Posted by Robert Sebastian on 7th March 2019
One of my best memories I have of Ben is when he had like 5 old computers, 1 mouse and keyboard, 1 monitor, and enough memory to install windows 98 on 2. He got all 5 running and had seti@home running on all of them. He instilled in me that if you try hard enough anything is possible and to always be humble.
Posted by David Cole on 7th March 2019
I've known Ben most of my life...a member of an extended family. I've always considered him, a brother and know he felt the same. Being 14 years his senior he turned to me quite a bit to share his thoughts. In the beginning of our brotherhood, I was quick to offer unsolicited advice...but over the years, I learned that what he needed the most was a non-judemental listener, a simple sounding board. This was my gift to him. Yes, he was outspoken and grouch at times...but I believe it was from the frustration at the world and wanting to see it change for the better...but feeling like his voice was not heard in the storm. He inspired me. He was a self-taught in in the information systems technology domain. Fueled by necessity to be something better outside of the 9-5, and his insatiable thirst for knowledge, drove him to entrepreneur a business starting with nothing but cast off and left over computer equipment. The Summer of 2014, he sent me pictures of his transformation...this same drive fueled him to change his lifestyle...I was TDY at that time and housed right across from a gym...if could do it, so could I...and I did. He was the first one I shared my progress with. He kept encouraging me...he wanted everyone he loved to be healthy and happy. I like to believe he had a hand in saving my life. I miss you brother. Save me chair at your table in Valhalla...we'll have a lot catch up on...till then, I raise my horn to you in Midgard.

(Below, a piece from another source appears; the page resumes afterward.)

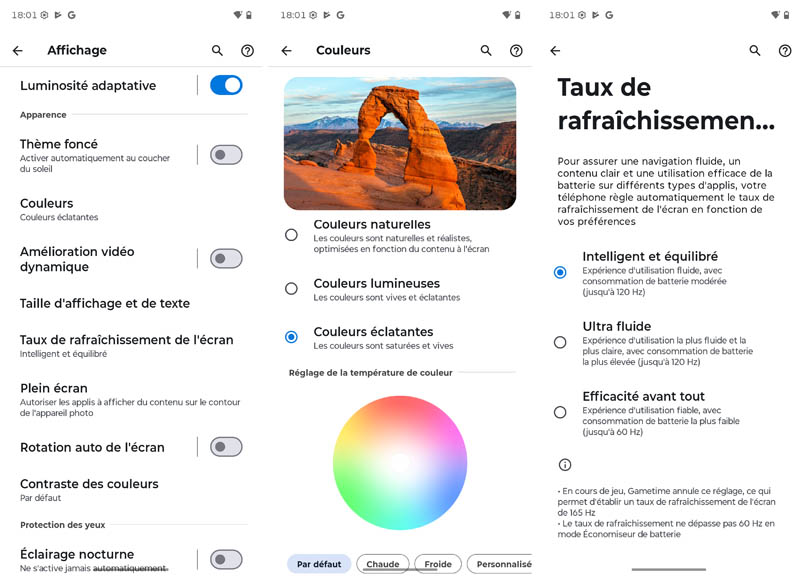
Task: Enable Thème foncé switch
Action: click(226, 154)
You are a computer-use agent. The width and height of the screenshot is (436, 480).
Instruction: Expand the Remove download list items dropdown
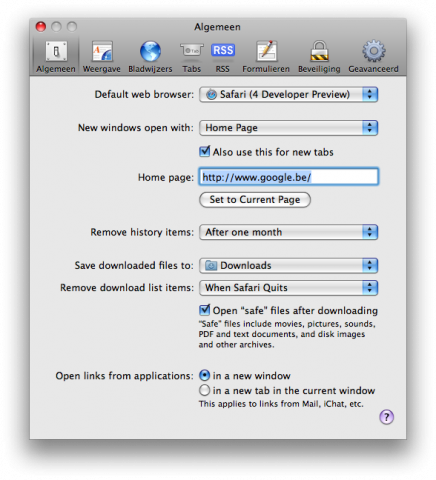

Posted by Tammi Cole on 7th March 2019
Ben was a groomsman at our wedding in 2002. He looked very sharp in a tuxedo. Our flower girls were dressed as fairies, complete with sparkly wings. They held baskets of rose petals and tossed them in the aisle as we entered and exited. Being little girls, they would also stop and pick the petals back up so that they could throw them again. I have a photo of these two sparkly fairy little girls, blocking the aisle to pick up rose petals and Ben standing behind them with a disgruntled look on his face and his arms crossed. I show this photo to everyone because the look on his face was priceless and the contrast just made me smile. Ben was an amazing friend to my husband. He could be grouchy, but I think it was because he understood the world better than most people and there wasn't much he could do, by himself, to change it. The thing we will always remember is that he was there for us whenever we asked him for help. He had a heart of gold and he will be sorely missed.